(Exercise objective): The expected answer is the set of lines in the data below between the line holding "Viewport: 799px width, 456px" and the line holding "You are a computer-use", inclusive, written out exactly.

(Supplied data):
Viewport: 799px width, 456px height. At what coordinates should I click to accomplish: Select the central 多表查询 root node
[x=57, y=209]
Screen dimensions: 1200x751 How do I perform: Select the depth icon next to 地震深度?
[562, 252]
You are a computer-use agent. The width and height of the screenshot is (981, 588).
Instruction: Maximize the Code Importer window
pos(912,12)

---

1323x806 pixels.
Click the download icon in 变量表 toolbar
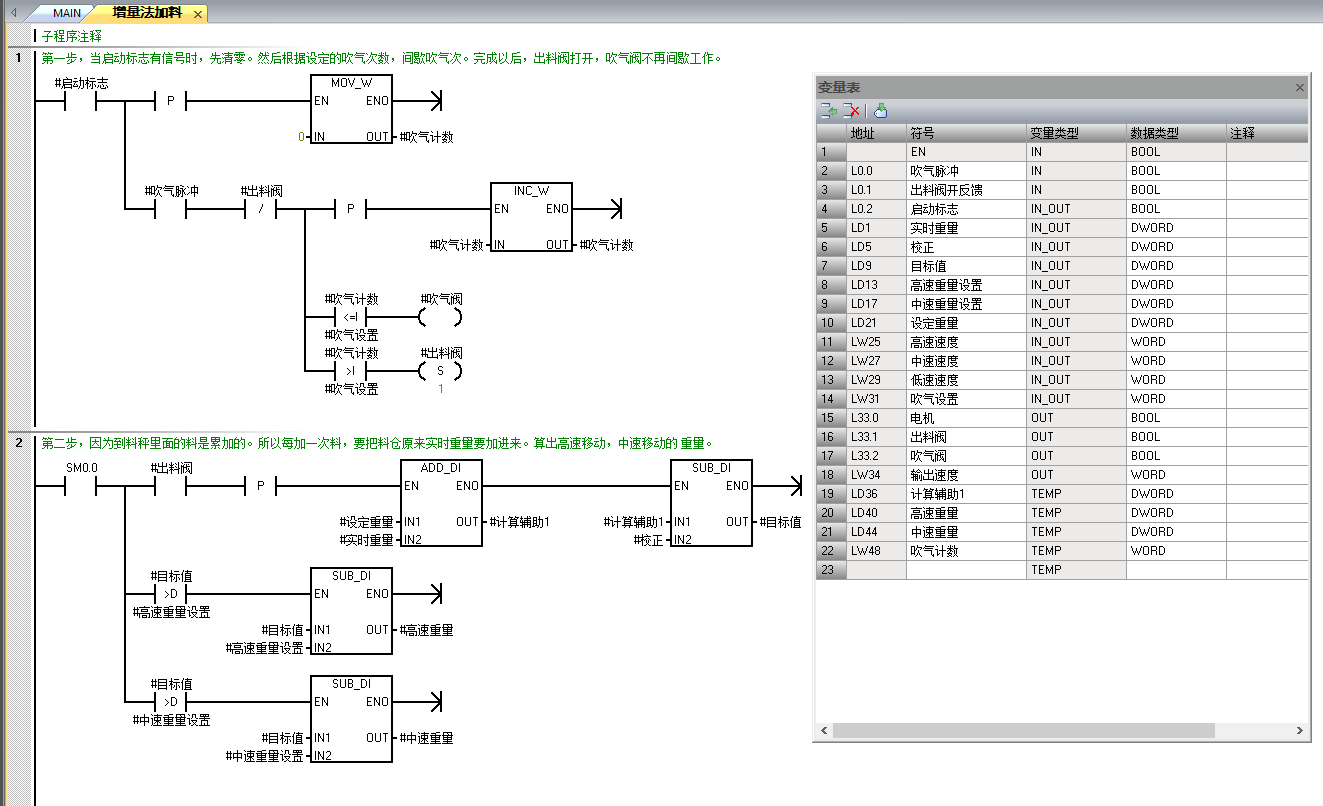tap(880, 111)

(Exercise result):
Viewport: 799px width, 456px height. At what coordinates should I click to accomplish: Select the central 多表查询 root node
[x=57, y=209]
Screen dimensions: 1200x751 How do I perform: Select the depth icon next to 地震深度?
[562, 252]
You are a computer-use agent. The width and height of the screenshot is (981, 588).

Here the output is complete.